Pulávamos entre um buraco e outro, sem parar. T não parecia inclinado a ir mais lentamente. Conhecia bem o caminho e era evidente que não tinha grande prazer em percorrer a distância, mas talvez, sim, prazer em manter a alta velocidade. "É longe, não temos tempo", disse.
E depois disse de novo.
Gonur-Tepe apareceu após 2h30 de carro pelo deserto a partir da cidade de Mary, no sudeste do Turcomenistão, a cerca de 300 km de Ashgabat. Para chegar ao sítio arqueológico, passa-se pelo menos uma hora driblando dunas. O caminho é quase inteiramente off-road. Ele desaparece e reaparece aleatoriamente de acordo com o vento, algo muito semelhante ao que acontece com o caminho pelo leito do Mar de Aral de dias atrás. Esse acesso a Gonur só é mantido aberto pelos carros que se aventuram a levar turistas e curiosos, que, sem dúvida, precisam de muita teimosia para não desistirem no caminho.
Na chegada, uma casinha nos esperava.
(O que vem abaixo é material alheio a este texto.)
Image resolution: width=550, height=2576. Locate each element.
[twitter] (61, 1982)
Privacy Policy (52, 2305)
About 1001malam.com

No meio do nada. Havia um toldo para deixar o carro na sombra e um caseiro, o único humano em léguas. Uma placa. Sim, este é o local. O sol estava horroroso, fortíssimo.
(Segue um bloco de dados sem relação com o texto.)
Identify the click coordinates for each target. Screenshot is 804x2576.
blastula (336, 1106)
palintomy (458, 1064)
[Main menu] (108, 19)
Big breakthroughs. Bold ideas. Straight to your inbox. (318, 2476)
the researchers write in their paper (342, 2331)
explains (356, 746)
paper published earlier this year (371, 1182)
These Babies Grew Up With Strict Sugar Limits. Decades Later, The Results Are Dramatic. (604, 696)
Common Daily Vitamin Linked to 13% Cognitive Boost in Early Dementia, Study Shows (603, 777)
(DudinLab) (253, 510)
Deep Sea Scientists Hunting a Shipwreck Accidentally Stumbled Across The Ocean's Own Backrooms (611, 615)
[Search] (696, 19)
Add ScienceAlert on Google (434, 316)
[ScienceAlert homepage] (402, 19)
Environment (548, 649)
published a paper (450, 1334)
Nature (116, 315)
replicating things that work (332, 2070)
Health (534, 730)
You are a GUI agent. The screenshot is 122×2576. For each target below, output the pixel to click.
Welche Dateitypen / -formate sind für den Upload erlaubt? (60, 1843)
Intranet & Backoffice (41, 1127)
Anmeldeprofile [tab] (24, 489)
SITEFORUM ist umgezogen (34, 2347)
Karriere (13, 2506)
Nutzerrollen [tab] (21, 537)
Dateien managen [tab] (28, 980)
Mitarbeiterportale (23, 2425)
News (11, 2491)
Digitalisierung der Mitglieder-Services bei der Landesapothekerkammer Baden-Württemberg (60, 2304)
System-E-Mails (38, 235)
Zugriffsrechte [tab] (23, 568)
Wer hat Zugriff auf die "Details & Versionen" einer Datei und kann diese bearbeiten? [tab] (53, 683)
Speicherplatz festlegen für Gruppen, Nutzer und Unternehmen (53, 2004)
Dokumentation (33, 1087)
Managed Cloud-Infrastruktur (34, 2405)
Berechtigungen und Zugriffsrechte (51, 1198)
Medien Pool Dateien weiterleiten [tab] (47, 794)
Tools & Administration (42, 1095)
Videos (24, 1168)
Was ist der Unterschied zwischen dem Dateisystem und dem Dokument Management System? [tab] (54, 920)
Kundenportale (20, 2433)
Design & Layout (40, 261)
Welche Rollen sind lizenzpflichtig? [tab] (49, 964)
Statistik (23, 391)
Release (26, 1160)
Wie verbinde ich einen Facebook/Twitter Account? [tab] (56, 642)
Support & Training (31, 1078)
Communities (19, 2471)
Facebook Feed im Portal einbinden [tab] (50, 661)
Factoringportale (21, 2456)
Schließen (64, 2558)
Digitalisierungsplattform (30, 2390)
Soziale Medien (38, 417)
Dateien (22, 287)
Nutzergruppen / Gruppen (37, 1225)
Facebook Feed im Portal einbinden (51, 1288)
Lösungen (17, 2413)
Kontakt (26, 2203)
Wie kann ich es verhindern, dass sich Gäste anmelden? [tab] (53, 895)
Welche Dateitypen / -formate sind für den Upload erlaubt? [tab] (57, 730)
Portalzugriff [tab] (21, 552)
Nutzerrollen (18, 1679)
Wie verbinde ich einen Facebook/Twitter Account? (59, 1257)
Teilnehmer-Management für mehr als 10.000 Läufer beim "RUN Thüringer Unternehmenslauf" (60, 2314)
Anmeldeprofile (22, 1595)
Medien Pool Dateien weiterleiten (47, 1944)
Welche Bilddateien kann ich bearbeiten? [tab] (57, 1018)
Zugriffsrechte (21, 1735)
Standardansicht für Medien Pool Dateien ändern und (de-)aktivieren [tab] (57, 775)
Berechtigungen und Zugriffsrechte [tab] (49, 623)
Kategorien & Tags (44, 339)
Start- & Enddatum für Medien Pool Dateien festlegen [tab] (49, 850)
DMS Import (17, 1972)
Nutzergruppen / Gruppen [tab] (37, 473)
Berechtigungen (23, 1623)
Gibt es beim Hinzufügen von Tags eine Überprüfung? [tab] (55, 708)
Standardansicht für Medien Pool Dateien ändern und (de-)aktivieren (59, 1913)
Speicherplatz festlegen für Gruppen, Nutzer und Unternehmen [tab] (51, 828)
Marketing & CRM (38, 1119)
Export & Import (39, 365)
O caseiro e seu cachorro ruidoso pareceram muito felizes em nos receber. O senhor falou em turcomeno com nosso motorista, aparentava não entender nem falar nada de russo. Indicou o caminho, uma trilha ao lado da placa. Não havia sombra nenhuma. Algumas moscas zombavam da minha orelha apenas bem de vez em quando, preguiçosas em fazer o trabalho de me incomodar nesse ar escaldante. Ajeitei o chapéu. No caminho da trilha, já via as ruínas.
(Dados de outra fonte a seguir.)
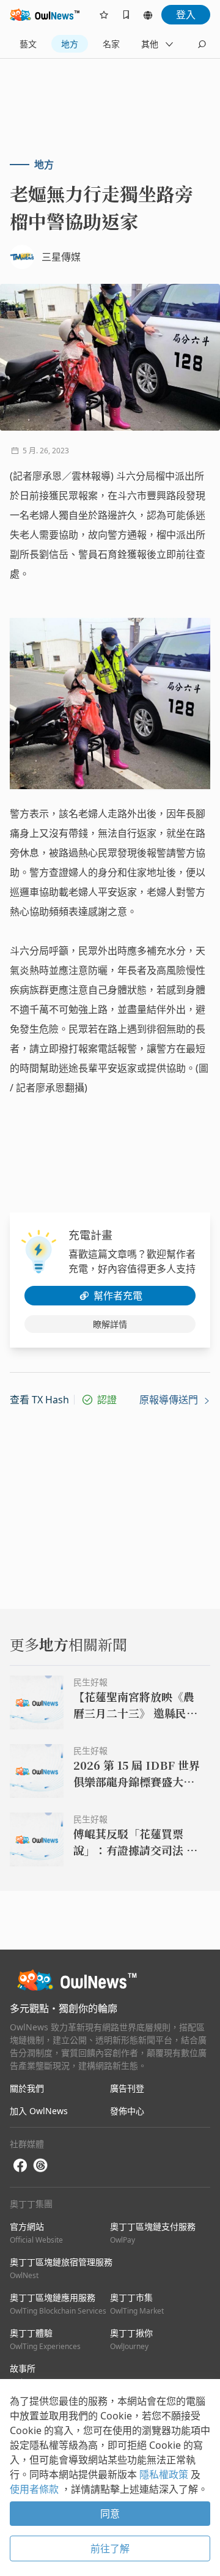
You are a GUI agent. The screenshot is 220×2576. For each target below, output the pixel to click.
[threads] (40, 2165)
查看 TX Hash (39, 1399)
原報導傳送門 (169, 1400)
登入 (186, 14)
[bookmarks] (125, 14)
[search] (201, 44)
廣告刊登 (127, 2088)
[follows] (103, 14)
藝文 (28, 44)
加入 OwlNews (39, 2111)
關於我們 (27, 2088)
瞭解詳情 (110, 1324)
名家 (111, 44)
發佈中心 (127, 2111)
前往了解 (110, 2548)
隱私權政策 (165, 2474)
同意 (110, 2513)
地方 (69, 44)
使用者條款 (35, 2489)
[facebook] (20, 2166)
Gonur-Tepe é um sonho. O sonho de um só homem, um arqueólogo soviético de origem grega, Viktor Sarianidi. Ele passou a maior parte de sua existência nesta terra inóspita, torrando a pele, sendo cegado pela luz e asfixiado pela poeira, para trazer à vida um dos maiores assentamentos da Era do Bronze em toda a Ásia Central, quiçá no mundo. São cerca de 550 mil metros quadrados de ruínas.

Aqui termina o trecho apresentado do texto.